→ TASK REQUIREMENTS:
• A. From the dog recall forum thread below, transcribe the part that opens with the words containing "And here I was" and closes with "to refine this.".
• B. In the dog recall forum thread below, condense the paragraph that begins "I got some small treats and stood next to her" into a short list that keeps its main facts.
• C. According to the dog recall forum thread below, how long did it take Olive to learn to come to the whistle?

[START TEXT TO READ]

# Best way of training recall mid-chase?



## Kafka (Jul 24, 2013)

In the last month I've had a few scary experiences with Kafka where she wouldn't come when called because she was off chasing a cat/bird/squirrel. She used to be really obedient. Our neighbors across the street always have some cats in their front yard. I would have Kafka off leash walking to the car and just tell her to 'leave it' when she notices the cats. But then one day there was a cat on our side of the street and she took off chasing it.
The other day she did something similar when chasing a bird across a street. It was at a off leash area with almost no cars ever driving there so she was not in danger but it was still scary.
She used to chase for a bit but if I would call her she would stoo and come back.

Clearly I need to go back in training hee. She is almost 1.5yrs. I'm considering an e-collar but would like to try some other options first.
I'm considering working with a long leash and playing fetch. Have her wear a harness and try to call her when chasing the ball. If I can get her to stop chasing the ball on my call I think it would translate to a bird or cat too (she is obsessed with playing fetch).
Does anybody have experience with training recall mid-chase? I usually can find training videos online but couodnt find anything for this. 
Any advice would be great!


----------



## WireyV (Dec 15, 2012)

I'm also going through this at the moment too, just the occasional taking off after a bird, and not "leaving it" when asked. And once last week when she was out the front of my house with me (where she has always just stuck close to the house) she decided to take herself up the street and across (a quiet) road to the dog park, all the while I was calling her from about 5 metres behind her and didnt even get a head turn. teenagers! she is on the leash all the time at the moment.


----------



## Kafka (Jul 24, 2013)

And here I was thinking that her adolescence was already over... 

I'm also interested in using a whistle. I have started using it to call her for a treat or food in the house. I've used it a few times outside when she was off-leash and hid behind a tree and blew the whistle. She came running back to me. I'll have to work with a check cord to refine this.

I will keep her leashed now for the short walk to the car, just in case..


----------



## oliveJosh12 (Sep 10, 2012)

the way I trained Olive with the whistle was really simple (I have since been complimented on how well behaved, trained and responsive she is to it)

I got some small treats and stood next to her and blew the whistle twice - then gave her a treat. I did this several times. she then started associating the whistle with a treat.

I would get her to wait and I would walk away step by step at a time each step blowing whistle and calling her to me - each time she would get a treat. 

then you remove the voice commands and just use the whistle.

she learnt this in about 30mins and its a god send!

to get her to stop on whistle I taught her to 'Stop' first. using her lead and again treats I would be walking and then stop, saying 'stop' - repeat, repeat, repeat.
then remove lead - keep her close and do the same each time letting her get further away.

then introduce the whistle (one blow) and voice command and expand the gap again. I would practice them all individually and make sure you have each command on its own perfect.

[END TEXT TO READ]
[START INFORMATION GIVEN]

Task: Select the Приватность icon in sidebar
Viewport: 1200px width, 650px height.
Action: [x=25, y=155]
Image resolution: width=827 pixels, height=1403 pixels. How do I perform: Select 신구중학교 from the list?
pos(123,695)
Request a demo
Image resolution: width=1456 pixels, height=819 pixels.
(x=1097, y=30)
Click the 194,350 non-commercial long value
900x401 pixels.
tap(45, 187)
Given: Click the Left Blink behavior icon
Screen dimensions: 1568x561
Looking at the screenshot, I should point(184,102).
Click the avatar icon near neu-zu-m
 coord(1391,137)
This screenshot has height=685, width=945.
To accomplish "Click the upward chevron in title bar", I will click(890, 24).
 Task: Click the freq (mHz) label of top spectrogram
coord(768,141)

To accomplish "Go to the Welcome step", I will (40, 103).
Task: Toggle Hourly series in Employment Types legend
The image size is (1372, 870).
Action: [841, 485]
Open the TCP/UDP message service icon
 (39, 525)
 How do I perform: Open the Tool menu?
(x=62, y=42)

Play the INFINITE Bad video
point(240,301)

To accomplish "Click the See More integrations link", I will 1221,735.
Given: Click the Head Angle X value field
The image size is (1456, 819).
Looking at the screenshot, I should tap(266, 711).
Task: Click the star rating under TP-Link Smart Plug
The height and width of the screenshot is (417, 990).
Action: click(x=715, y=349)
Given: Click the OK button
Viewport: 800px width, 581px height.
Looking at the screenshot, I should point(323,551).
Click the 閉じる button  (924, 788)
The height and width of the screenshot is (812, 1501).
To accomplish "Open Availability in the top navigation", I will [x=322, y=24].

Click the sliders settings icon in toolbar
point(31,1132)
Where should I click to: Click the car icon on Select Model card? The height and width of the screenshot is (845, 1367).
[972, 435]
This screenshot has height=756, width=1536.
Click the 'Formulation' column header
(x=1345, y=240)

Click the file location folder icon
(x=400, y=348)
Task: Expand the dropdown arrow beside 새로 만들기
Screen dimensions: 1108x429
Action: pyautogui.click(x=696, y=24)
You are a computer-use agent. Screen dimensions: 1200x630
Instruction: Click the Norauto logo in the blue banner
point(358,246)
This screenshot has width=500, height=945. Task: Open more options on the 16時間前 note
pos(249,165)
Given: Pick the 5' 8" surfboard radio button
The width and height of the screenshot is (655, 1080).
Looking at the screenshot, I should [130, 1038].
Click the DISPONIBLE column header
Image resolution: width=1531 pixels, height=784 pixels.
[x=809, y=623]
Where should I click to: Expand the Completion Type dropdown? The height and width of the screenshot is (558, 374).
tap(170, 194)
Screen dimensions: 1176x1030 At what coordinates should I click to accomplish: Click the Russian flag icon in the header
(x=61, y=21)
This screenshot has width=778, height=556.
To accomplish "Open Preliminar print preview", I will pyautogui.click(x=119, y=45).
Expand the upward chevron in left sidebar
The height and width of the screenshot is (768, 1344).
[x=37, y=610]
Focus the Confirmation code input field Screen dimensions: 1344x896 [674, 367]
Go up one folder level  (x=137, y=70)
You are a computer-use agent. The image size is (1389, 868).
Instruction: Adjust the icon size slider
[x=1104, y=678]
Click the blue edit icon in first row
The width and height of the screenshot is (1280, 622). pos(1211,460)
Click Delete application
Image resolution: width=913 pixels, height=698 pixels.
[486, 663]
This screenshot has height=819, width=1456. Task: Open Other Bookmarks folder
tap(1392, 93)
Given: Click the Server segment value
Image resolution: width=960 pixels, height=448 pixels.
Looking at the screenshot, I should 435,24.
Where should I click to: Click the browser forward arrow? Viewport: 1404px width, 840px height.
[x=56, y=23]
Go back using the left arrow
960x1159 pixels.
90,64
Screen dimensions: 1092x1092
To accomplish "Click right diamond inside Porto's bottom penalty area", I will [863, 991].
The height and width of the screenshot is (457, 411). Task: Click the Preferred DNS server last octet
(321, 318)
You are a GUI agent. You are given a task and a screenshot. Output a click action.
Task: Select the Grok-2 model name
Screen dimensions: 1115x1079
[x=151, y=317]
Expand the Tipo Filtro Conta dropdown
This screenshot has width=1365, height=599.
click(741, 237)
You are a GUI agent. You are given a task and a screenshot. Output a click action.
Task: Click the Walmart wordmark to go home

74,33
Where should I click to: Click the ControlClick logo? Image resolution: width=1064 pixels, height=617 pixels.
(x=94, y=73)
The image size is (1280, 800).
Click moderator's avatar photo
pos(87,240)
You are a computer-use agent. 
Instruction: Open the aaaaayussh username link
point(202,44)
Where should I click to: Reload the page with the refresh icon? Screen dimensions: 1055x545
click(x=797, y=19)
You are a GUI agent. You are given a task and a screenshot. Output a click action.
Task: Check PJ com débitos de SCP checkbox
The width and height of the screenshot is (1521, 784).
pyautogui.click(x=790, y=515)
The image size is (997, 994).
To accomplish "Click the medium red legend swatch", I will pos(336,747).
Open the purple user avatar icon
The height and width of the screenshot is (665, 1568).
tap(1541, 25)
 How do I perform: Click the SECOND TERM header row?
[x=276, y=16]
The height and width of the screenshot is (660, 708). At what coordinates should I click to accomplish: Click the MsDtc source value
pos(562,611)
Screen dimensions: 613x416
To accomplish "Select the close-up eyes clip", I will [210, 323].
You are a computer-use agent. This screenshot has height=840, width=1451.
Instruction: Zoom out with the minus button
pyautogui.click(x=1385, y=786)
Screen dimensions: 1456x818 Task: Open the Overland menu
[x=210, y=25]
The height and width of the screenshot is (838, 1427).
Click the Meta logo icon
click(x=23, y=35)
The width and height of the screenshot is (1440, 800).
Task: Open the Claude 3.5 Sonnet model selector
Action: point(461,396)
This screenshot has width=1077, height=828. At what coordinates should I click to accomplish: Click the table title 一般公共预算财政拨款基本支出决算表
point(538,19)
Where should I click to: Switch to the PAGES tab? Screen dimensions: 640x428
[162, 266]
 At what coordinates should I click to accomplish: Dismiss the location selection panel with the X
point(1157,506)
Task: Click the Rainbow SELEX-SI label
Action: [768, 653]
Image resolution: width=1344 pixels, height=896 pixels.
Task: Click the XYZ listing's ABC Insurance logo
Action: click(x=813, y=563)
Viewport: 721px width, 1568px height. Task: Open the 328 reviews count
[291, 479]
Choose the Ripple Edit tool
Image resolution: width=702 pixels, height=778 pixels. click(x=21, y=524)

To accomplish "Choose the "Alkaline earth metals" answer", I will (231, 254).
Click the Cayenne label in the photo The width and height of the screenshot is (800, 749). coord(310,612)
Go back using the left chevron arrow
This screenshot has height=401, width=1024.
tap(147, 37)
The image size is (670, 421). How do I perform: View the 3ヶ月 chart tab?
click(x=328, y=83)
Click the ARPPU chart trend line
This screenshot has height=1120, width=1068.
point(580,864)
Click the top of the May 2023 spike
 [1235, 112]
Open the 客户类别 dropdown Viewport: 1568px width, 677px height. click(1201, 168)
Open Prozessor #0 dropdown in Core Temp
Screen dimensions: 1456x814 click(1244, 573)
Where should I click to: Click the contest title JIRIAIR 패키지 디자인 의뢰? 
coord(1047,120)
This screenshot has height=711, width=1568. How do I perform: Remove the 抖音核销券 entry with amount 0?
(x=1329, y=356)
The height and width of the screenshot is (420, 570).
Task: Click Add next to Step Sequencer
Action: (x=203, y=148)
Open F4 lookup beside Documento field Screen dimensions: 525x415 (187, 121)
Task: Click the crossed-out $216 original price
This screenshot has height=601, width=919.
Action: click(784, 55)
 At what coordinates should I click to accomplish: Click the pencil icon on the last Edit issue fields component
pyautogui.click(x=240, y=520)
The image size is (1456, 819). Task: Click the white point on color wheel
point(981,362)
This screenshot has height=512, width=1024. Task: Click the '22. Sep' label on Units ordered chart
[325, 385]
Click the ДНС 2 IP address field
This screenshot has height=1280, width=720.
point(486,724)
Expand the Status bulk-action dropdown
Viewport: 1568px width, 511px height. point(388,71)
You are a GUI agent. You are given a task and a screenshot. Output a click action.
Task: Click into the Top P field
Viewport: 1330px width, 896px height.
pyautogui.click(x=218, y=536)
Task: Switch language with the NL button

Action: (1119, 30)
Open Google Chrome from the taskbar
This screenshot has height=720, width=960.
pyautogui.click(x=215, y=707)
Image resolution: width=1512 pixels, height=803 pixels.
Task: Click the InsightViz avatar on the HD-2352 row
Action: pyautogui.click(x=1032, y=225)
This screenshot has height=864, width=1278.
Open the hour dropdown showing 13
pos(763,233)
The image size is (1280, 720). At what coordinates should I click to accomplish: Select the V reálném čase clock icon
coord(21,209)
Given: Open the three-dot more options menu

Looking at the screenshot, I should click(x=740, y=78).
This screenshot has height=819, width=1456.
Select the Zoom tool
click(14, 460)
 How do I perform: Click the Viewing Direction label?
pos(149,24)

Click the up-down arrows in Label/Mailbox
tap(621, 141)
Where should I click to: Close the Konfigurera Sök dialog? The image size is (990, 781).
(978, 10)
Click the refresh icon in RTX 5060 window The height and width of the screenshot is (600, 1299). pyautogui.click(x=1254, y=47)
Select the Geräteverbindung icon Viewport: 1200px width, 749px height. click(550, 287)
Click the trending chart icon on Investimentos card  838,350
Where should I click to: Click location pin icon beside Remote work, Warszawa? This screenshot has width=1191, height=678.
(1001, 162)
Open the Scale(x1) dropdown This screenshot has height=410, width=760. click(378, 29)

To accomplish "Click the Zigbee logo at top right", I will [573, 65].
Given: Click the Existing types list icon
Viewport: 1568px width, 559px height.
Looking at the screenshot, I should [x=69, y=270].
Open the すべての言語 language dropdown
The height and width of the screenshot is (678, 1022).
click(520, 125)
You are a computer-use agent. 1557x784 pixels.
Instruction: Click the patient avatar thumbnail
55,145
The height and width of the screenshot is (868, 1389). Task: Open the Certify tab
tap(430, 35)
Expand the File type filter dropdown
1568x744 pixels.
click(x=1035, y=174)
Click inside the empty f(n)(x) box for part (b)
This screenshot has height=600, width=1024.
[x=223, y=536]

[END INFORMATION GIVEN]

→ TASK RESULTS:
• A.
And here I was thinking that her adolescence was already over... 

I'm also interested in using a whistle. I have started using it to call her for a treat or food in the house. I've used it a few times outside when she was off-leash and hid behind a tree and blew the whistle. She came running back to me. I'll have to work with a check cord to refine this.

• B.
- Stood next to the dog holding small treats.
- Blew the whistle twice, then gave a treat.
- Repeated this several times.
- The dog came to associate the whistle with a treat.

• C. About 30 minutes.